■ Task instructions
Set down every entry exactly as given. Pictures are to be left out.

═══ Listed records ═══

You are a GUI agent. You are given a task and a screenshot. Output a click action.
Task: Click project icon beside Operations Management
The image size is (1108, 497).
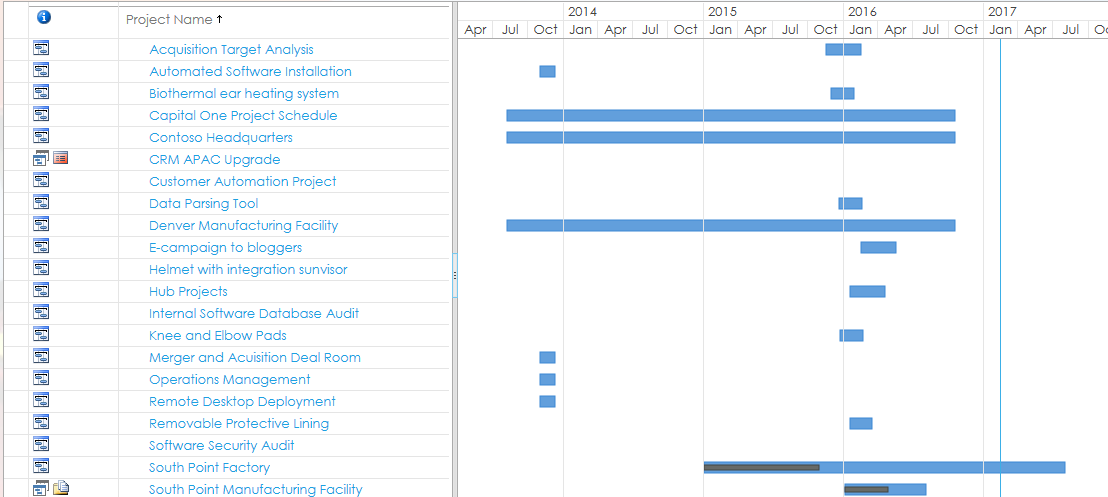42,379
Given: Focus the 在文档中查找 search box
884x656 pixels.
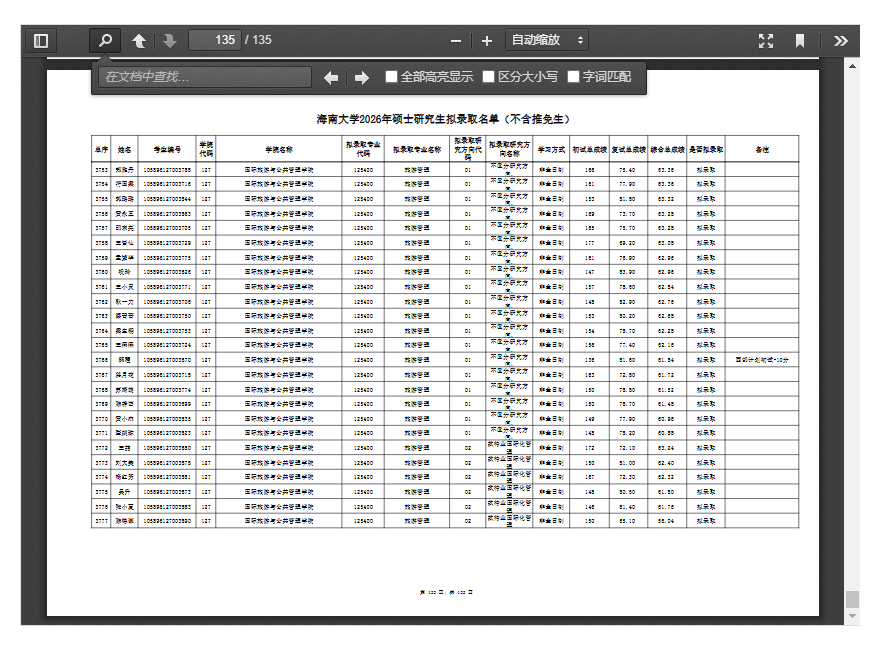Looking at the screenshot, I should tap(204, 77).
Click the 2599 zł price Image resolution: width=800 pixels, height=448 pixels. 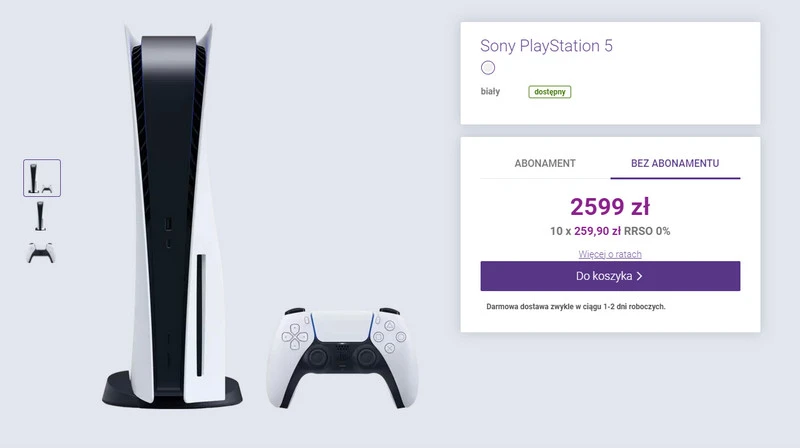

═══

■ Your response
You are a GUI agent. You are given a task and a screenshot. Output a click action.
Task: Click project icon beside Operations Management
The image size is (1108, 497).
42,379
Given: Focus the 在文档中查找 search box
884x656 pixels.
Looking at the screenshot, I should tap(204, 77).
Click the 2599 zł price Image resolution: width=800 pixels, height=448 pixels. 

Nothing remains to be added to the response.